Out of all the tools and techniques we deploy to help get insight into production, canonical log lines in particular have proven to be so useful for added operational visibility and incident response that we’ve put them in almost every service we run—not only are they used in our main API, but there’s one emitted every time a webhook is sent, a credit card is tokenized by our PCI vault, or a page is loaded in the Stripe Dashboard.

Structured logging

Just like in many other places in computing, logging is used extensively in APIs and web services. In a payments API, a single request might generate a log trace that looks like this:

[2019-03-18 22:48:32.990] Request started
[2019-03-18 22:48:32.991] User authenticated
[2019-03-18 22:48:32.992] Rate limiting ran
[2019-03-18 22:48:32.998] Charge created
[2019-03-18 22:48:32.999] Request finished

Structured logging augments the practice by giving developers an easy way to annotate lines with additional data. The use of the word structured is ambiguous—it can refer to a natively structured data format like JSON, but it often means that log lines are enhanced by appending key=value pairs (sometimes called logfmt, even if not universally). The added structure makes it easy for developers to tag lines with extra information without having to awkwardly inject it into the log message itself.
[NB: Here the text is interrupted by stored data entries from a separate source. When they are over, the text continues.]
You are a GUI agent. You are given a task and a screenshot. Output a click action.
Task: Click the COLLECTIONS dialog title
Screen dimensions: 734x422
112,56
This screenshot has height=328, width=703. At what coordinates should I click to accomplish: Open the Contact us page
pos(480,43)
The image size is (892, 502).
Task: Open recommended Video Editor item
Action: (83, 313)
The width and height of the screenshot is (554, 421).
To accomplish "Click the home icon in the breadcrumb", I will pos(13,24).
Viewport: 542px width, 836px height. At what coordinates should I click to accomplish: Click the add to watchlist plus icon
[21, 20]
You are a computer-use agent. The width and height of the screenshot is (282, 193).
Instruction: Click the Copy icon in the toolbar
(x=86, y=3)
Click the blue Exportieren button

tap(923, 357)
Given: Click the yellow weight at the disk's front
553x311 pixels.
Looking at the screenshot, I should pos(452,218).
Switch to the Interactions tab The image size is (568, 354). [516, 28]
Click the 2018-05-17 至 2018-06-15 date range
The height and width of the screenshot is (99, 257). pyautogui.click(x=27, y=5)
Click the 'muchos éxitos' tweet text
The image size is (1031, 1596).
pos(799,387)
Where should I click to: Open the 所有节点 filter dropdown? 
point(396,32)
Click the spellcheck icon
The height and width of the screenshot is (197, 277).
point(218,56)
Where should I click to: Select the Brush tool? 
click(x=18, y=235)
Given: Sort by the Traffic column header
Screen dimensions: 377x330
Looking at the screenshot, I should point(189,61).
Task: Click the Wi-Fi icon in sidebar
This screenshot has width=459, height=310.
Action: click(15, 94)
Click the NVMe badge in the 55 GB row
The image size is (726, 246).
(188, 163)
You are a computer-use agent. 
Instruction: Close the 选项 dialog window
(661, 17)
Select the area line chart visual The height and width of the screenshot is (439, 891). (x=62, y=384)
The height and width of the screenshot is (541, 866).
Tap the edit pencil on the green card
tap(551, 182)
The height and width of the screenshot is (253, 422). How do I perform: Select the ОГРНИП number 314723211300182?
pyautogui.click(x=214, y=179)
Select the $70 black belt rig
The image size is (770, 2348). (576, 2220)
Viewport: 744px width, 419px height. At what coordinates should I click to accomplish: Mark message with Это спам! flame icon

An enriched form of the trace above might look like:

[2019-03-18 22:48:32.990] Request started http_method=POST http_path=/v1/charges request_id=req_123

[2019-03-18 22:48:32.991] User authenticated auth_type=api_key key_id=mk_123 user_id=usr_123

[2019-03-18 22:48:32.992] Rate limiting ran rate_allowed=true rate_quota=100 rate_remaining=99

[2019-03-18 22:48:32.998] Charge created charge_id=ch_123 permissions_used=account_write team=acquiring

[2019-03-18 22:48:32.999] Request finished alloc_count=9123 database_queries=34 duration=0.009 http_status=200

The added structure also makes the emitted logs machine readable (the key=value convention is designed to be a compromise between machine and human readability), which makes them ingestible for a number of different log processing tools, many of which provide the ability to query production logs in near real-time.

For example, we might want to know what the last requested API endpoints were. We could figure that out using a log processing system like Splunk and its built-in query language:

“Request started” | head

Or whether any API requests have recently been rate limited:

“Rate limiting ran” allowed=false

Or gather statistics on API execute duration over the last hour:

“Request finished” earliest=-1h | stats count p50(duration) p95(duration) p99(duration)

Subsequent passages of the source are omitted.